Example 1 β€” Outpatient Office Visit, Established Patient, Left Eye, No Surgery

Scenario: A 65-year-old established Medicare patient presents to a retina specialist with progressive visual decline in the left eye. The physician performs a comprehensive ophthalmological exam with dilation and orders a B-scan ultrasound of the left eye, which is performed and interpreted at the same visit. Findings are consistent with choroidal detachment of the left eye; documentation does not specify hemorrhagic or serous.

CPT: 92014--LT CPT: 76512--LT ICD-10-CM: H31.402


Example 2 β€” Surgical Case, Pars Plana Aspiration of Choroidal Fluid, Left Eye

Scenario: A 70-year-old post-trabeculectomy patient presents 10 days after surgery with persistent left eye choroidal detachment, significant hypotony (IOP = 2 mmHg), and visual acuity of 20/400. Conservative management has failed. The vitreoretinal surgeon takes the patient to the OR for aspiration and release of choroidal fluid via the pars plana approach (posterior sclerotomy), left eye. The operative report documents β€œchoroidal detachment” without specifying the type.

CPT: 67015-LT ICD-10-CM (Principal Dx): H31.402

Global & Modifier Consideration

If this procedure falls within the 90-day global period of the prior trabeculectomy, modifier -78 should be appended (unplanned return to OR for a related complication during the postoperative period). Verify that the operative documentation clearly supports the -78 modifier scenario β€” the post-op complication relationship must be explicitly documented by the surgeon.

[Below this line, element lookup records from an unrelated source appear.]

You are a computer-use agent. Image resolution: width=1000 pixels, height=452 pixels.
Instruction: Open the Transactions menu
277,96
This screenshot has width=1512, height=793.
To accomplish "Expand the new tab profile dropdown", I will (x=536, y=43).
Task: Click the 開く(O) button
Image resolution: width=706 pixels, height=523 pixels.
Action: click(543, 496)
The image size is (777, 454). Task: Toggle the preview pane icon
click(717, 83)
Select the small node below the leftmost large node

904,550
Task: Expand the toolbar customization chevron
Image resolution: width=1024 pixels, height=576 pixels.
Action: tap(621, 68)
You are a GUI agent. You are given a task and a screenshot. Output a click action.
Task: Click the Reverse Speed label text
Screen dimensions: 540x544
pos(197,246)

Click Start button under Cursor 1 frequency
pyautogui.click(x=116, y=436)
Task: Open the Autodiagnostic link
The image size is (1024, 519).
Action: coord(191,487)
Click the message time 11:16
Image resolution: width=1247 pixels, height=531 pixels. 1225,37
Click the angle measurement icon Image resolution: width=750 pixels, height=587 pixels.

Example 3 β€” Inpatient Admission, Medical Management, Left Eye, with CC

Scenario: A 77-year-old Medicare patient is admitted for management of left eye choroidal detachment detected at an outpatient visit. History includes essential hypertension and hyperlipidemia. No surgical procedure is performed during the admission. Type of detachment not specified in any portion of the record.

Principal Dx: H31.402 Secondary Dx: I10 (CC β€” Essential hypertension) Secondary Dx: E78.5 (Hyperlipidemia, unspecified β€” non-CC/MCC) MS-DRG Assignment: 125 β€” Other Disorders of the Eye with CC POA: Y (all diagnoses present at admission)


Example 4 β€” Bilateral Choroidal Detachment β€” Left Eye Code Would NOT Apply Alone

Scenario: A post-operative patient develops bilateral choroidal detachments following bilateral cataract surgery performed during the same admission. Both eyes are clearly documented as affected. Type is unspecified.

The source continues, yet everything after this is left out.